- Generatesine() function’s(Tone generate.cpp) buffer is sending to user application, and
The generated sine wave is seen by the fake microphone consumer, like Audacity. That app does not know that the stream is not coming from a real mic.
- whatever we speak in live mic is storing(Savedata.cpp) in local directory files.
This is absolutely not true. The sysvad fake speaker records whatever is being sent to it from an audio application. There is no connection at all, at the driver level, between the microphone and the speaker part of an audio driver, and there is certainly no connection between the microphone from your real hardware and the speaker part of sysvad. They are all totally independent streams.
Now, if you happen to have an audio application, like Audacity, that is reading from a live microphone and copying that data stream out to the sysvad fake speaker, then the recording will be the live mic data. That’s thanks to Audacity, not to the driver. If you had your MP3 player playing into the sysvad speakers, then sysvad would record the music.
So, I called this process as feeding live mic data to fake mic.
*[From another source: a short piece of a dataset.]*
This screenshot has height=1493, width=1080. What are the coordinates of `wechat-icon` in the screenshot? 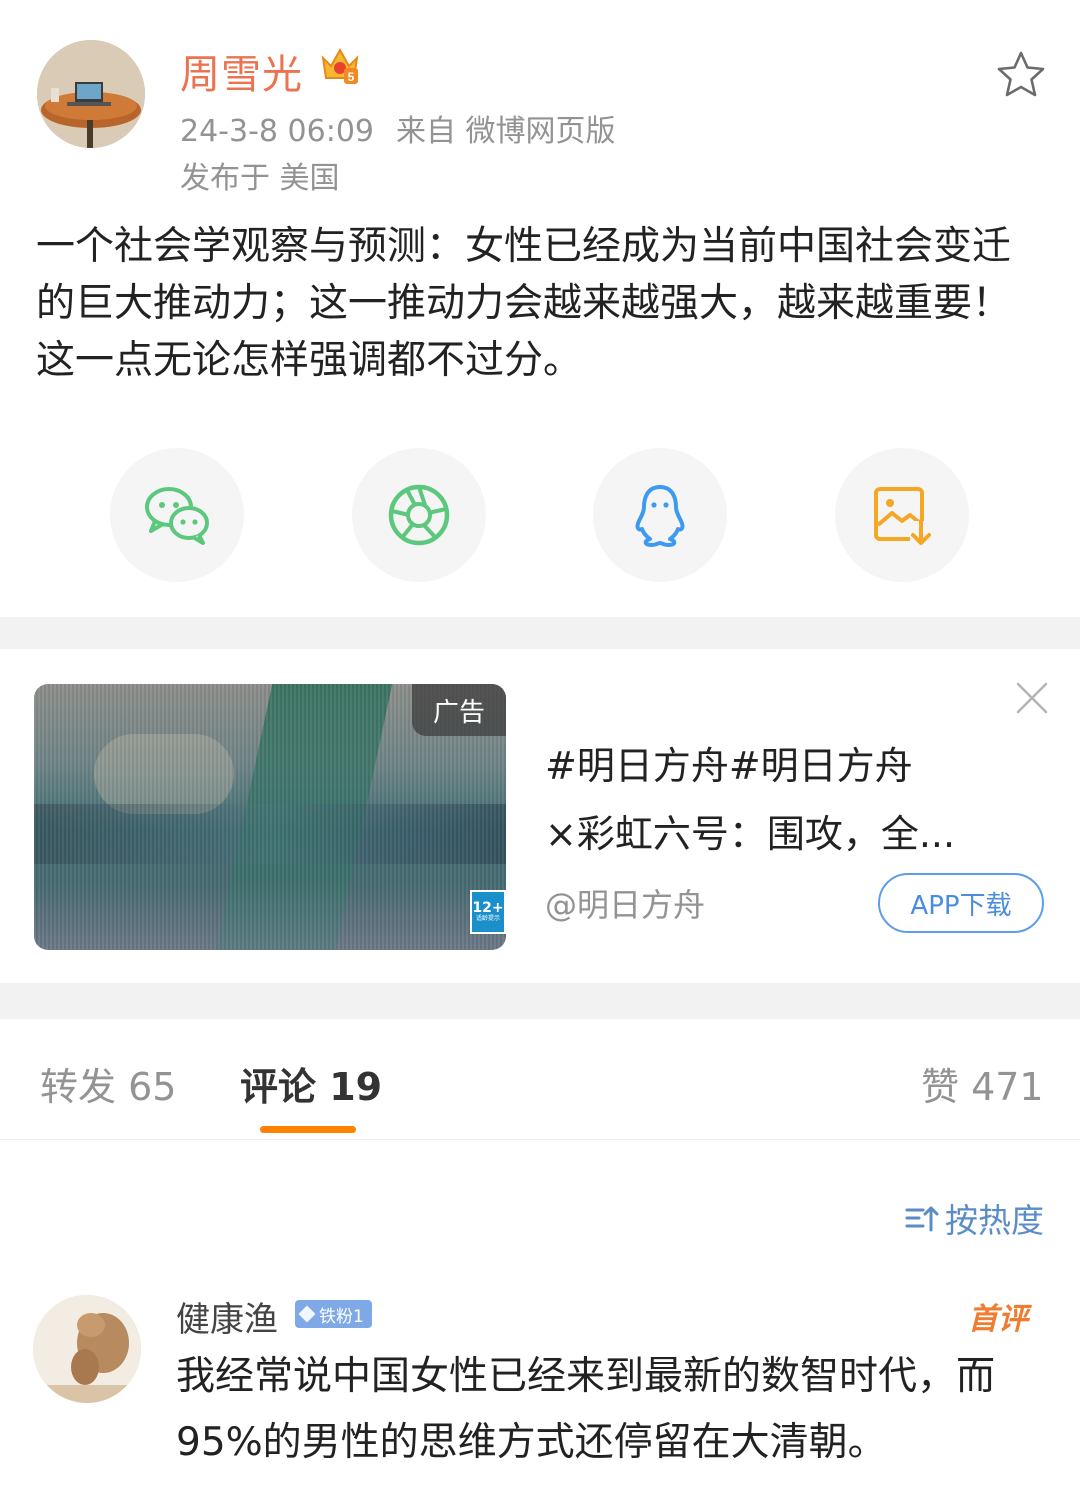 It's located at (177, 516).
But you are glossing over the details, which are considerable. You are also using the phrase “user application” rather loosely. There are two very different applications involved here. You have one innocent application using the standard audio APIs, which has been told to use the sysvad microphone and speakers. It doesn’t know there is anything funny going on. Then, you have your custom service application, which is using the live microphone and speakers, and as part of its processing is using custom APIs that you have to add to sysvad, in order to extract the speaker data from the innocent application and push filtered microphone data back in.
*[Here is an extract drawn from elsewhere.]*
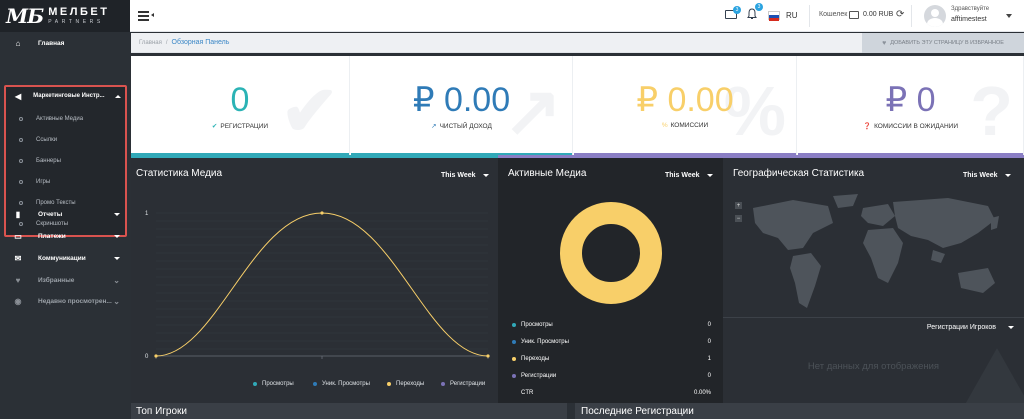  Describe the element at coordinates (162, 412) in the screenshot. I see `top-players-title: Топ Игроки` at that location.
does the buffer “AudioBufferMdl” in CMiniportWaveRTStream::AllocateBuffer called as cyclic buffer?
Yes. In a typical WaveRT driver, that buffer is part of the audio hardware. The AudioEngine reads and writes directly from/to that buffer, with no driver involvement. Sysvad has to be involved in this case, because of course there is no hardware. WaveRT was designed for hardware with circular buffers, which is partly why I think it is a bad choice for a virtual device.
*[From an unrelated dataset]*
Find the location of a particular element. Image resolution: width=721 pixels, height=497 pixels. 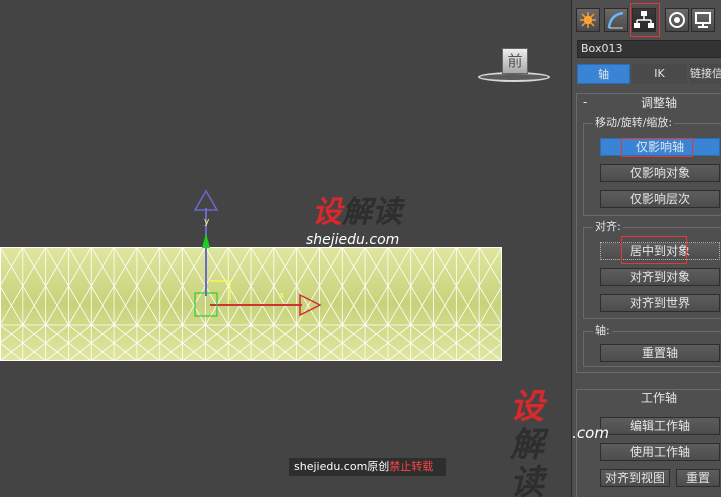

affect-pivot-only-highlight is located at coordinates (657, 148).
Is that buffer need to replace with generatesine() function’s buffer so that we can pass the processed data to skype.
Well, you can’t “replace” that buffer. That buffer is the place where the Audio Engine reads the fake microphone data and writes the fake speaker data. AudioEngine reads and writes that buffer on its own. Sysvad just updates pointers to tell the AudioEngine how much data is in the buffer (or how much room). In the sample, CMiniportWaveRTStream::WriteBytes is the spot where the GenerateSine application fills in more fake microphone data to send to Audio Engine. You need to replace that with something that copies your processed data to the buffer instead. That means, of course, that you have to have a way to get your processed data into sysvad so the driver can copy it to that buffer.